• **WHAT THE EXERCISE ASKS**: Each record below needs to be retyped exactly.

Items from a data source
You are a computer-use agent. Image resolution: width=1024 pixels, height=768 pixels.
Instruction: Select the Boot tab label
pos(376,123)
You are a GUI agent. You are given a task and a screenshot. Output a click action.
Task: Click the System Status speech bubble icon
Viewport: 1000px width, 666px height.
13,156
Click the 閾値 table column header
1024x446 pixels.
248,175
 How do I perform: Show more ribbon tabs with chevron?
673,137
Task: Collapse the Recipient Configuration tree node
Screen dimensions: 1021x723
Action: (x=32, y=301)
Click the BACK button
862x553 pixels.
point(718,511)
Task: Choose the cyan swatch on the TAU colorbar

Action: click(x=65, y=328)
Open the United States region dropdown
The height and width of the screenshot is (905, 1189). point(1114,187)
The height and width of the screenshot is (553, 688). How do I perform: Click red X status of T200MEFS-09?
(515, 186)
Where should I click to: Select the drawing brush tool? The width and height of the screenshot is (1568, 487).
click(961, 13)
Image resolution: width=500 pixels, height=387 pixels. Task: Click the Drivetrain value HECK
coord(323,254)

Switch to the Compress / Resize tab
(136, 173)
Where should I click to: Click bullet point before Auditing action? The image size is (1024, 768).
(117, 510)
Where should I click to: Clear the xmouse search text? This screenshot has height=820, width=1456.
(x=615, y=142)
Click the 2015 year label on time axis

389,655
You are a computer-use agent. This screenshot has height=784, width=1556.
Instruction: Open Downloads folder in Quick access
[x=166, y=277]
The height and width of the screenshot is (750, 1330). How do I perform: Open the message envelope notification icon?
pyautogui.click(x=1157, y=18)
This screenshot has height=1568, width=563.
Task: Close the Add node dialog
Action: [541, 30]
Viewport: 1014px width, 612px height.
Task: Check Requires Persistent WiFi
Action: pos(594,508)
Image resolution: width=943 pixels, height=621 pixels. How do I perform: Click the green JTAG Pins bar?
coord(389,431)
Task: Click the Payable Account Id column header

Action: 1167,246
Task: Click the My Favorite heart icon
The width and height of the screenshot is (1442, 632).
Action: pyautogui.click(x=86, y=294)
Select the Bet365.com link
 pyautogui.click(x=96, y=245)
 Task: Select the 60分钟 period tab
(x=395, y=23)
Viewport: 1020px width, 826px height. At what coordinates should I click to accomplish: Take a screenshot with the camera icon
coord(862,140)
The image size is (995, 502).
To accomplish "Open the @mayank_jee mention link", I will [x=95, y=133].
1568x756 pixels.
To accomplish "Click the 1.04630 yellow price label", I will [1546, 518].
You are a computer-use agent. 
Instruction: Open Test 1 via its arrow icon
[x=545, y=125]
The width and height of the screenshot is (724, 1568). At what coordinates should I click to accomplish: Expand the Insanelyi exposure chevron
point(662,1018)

• **TASK RESULT**:
You are a computer-use agent. Image resolution: width=1024 pixels, height=768 pixels.
Instruction: Select the Boot tab label
pos(376,123)
You are a GUI agent. You are given a task and a screenshot. Output a click action.
Task: Click the System Status speech bubble icon
Viewport: 1000px width, 666px height.
13,156
Click the 閾値 table column header
1024x446 pixels.
248,175
 How do I perform: Show more ribbon tabs with chevron?
673,137
Task: Collapse the Recipient Configuration tree node
Screen dimensions: 1021x723
Action: (x=32, y=301)
Click the BACK button
862x553 pixels.
point(718,511)
Task: Choose the cyan swatch on the TAU colorbar

Action: click(x=65, y=328)
Open the United States region dropdown
The height and width of the screenshot is (905, 1189). point(1114,187)
The height and width of the screenshot is (553, 688). How do I perform: Click red X status of T200MEFS-09?
(515, 186)
Where should I click to: Select the drawing brush tool? The width and height of the screenshot is (1568, 487).
click(961, 13)
Image resolution: width=500 pixels, height=387 pixels. Task: Click the Drivetrain value HECK
coord(323,254)

Switch to the Compress / Resize tab
(136, 173)
Where should I click to: Click bullet point before Auditing action? The image size is (1024, 768).
(117, 510)
Where should I click to: Clear the xmouse search text? This screenshot has height=820, width=1456.
(x=615, y=142)
Click the 2015 year label on time axis

389,655
You are a computer-use agent. This screenshot has height=784, width=1556.
Instruction: Open Downloads folder in Quick access
[x=166, y=277]
The height and width of the screenshot is (750, 1330). How do I perform: Open the message envelope notification icon?
pyautogui.click(x=1157, y=18)
This screenshot has height=1568, width=563.
Task: Close the Add node dialog
Action: [541, 30]
Viewport: 1014px width, 612px height.
Task: Check Requires Persistent WiFi
Action: pos(594,508)
Image resolution: width=943 pixels, height=621 pixels. How do I perform: Click the green JTAG Pins bar?
coord(389,431)
Task: Click the Payable Account Id column header

Action: 1167,246
Task: Click the My Favorite heart icon
The width and height of the screenshot is (1442, 632).
Action: pyautogui.click(x=86, y=294)
Select the Bet365.com link
 pyautogui.click(x=96, y=245)
 Task: Select the 60分钟 period tab
(x=395, y=23)
Viewport: 1020px width, 826px height. At what coordinates should I click to accomplish: Take a screenshot with the camera icon
coord(862,140)
The image size is (995, 502).
To accomplish "Open the @mayank_jee mention link", I will [x=95, y=133].
1568x756 pixels.
To accomplish "Click the 1.04630 yellow price label", I will [1546, 518].
You are a computer-use agent. 
Instruction: Open Test 1 via its arrow icon
[x=545, y=125]
The width and height of the screenshot is (724, 1568). At what coordinates should I click to accomplish: Expand the Insanelyi exposure chevron
point(662,1018)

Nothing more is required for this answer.